Posted: Friday, September 2, 2011 7:01 pm
HOLLYWOOD — God bless America, and how’s everybody?
IMF former president Dominique Strauss-Kahn flew to Washington, D.C., Tuesday. The Frenchman bid farewell to his office secretaries. There were big hugs all around, and then there were witness statements, and then everyone’s passport was confiscated by the police.
Mel Gibson was ordered to pay his ex-girlfriend Oksana Grigorieva a $750,000 settlement Wednesday. The judge ordered her to release no more recordings of his racist rants. Mel Gibson can’t believe he’s been canceled after only 13 episodes.
The Gallup Poll released Monday showed that the oil industry has a higher approval rating than the federal government in Washington. It’s obvious why. The oil companies clean up their messes while the government just rolls theirs over into a new series of bonds.
Dick Cheney did talk shows to promote his memoir “In My Time.” He loves showing off the battery pack that he carries, which keeps his heart beating. So Democrats are wrong when they say that Republicans wouldn’t support clean energy if their lives depended on it.
National Geographic reported geological evidence Wednesday indicating that Texas and Antarctica were once actually connected. The land masses finally separated after 40 million years together. Antarctica felt it was just too cool for all that cowboy rhetoric.
Long Island’s Labor Day weekend society parties at the Hamptons are threatened by hurricane power outages. The mansions have no air conditioning or electricity until after Labor Day. The conditions are so squalid the billionaires are threatening to unionize.
The Philadelphia Eagles handed Michael Vick his second $100 million contract Tuesday. The talent to quarterback in the NFL is very rare. They’d have given Mike Vick a second chance even if he had organized fights to the death between Girl Scouts.
The NCAA suspended eight Miami Hurricanes Thursday following sanctions against Ohio State and USC for improper player benefits. They must clean up college football in order to preserve honest competition. If it doesn’t work they are going to go to a salary cap.
President Obama went on radio in Washington Wednesday and blamed his troubles on the bad economy that he inherited from President Bush. How undignified.
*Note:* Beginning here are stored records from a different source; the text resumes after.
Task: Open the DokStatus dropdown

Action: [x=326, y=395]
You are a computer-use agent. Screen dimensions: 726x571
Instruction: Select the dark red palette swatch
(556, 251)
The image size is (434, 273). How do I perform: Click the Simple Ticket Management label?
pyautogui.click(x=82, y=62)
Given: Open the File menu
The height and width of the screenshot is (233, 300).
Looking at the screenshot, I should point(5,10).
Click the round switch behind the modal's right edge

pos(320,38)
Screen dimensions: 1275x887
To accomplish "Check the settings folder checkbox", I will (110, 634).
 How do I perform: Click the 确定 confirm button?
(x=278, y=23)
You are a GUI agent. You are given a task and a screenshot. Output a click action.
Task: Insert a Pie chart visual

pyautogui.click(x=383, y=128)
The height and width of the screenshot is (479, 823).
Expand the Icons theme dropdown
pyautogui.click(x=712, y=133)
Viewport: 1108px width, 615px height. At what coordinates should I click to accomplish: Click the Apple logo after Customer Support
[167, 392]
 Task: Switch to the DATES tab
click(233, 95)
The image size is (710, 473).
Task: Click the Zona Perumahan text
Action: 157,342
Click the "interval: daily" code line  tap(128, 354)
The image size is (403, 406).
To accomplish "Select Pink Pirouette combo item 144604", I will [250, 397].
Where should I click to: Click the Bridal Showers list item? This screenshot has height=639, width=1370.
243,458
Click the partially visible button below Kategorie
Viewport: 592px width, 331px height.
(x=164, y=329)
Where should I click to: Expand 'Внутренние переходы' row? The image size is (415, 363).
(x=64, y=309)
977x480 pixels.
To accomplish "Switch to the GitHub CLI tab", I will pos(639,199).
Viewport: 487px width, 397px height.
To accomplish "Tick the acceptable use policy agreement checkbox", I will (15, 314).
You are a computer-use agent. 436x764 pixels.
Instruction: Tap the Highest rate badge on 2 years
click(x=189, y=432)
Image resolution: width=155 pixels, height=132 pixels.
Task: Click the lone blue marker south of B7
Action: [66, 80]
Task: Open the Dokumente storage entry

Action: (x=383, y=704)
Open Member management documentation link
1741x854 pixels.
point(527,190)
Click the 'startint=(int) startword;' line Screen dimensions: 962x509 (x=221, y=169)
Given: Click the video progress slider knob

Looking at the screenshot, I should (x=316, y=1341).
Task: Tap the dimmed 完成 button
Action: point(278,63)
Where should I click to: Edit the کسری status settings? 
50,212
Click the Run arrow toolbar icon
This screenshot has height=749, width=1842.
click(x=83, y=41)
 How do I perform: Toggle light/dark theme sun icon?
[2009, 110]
You never hear President Bush complain about the presidency that he inherited from President Bush.
Joe Biden addressed the National Clean Energy Summit in the Las Vegas City Center complex on Wednesday. There’s an electric monorail that goes from the shopping mall to the hotel. It allows people to get to the casino and lose all their money without fouling the air.
Mitt Romney gave a speech in Florida Tuesday in which the GOP candidate slammed Harvard intellectuals. It’s blasphemy for him to say that. Mitt Romney and Al Gore were both built by the Harvard Science Department in 1948 just to see how it would all play out.
President Obama agreed to see the Congressional Black Caucus Wednesday. They’ve said he’s ignoring their concerns to woo white voters. It would help if he stopped handing his empty cocktail glasses to black congressman who come up to him to say hello at parties.
Barry Bonds was ordered to be sentenced in December for his obstruction of justice conviction on steroids. They say he gave a vague and rambling reply when asked if he received drugs that require a syringe. The statement went on for so long that the federal attorney brought in the Academy Awards orchestra to play music to get him to wrap it up.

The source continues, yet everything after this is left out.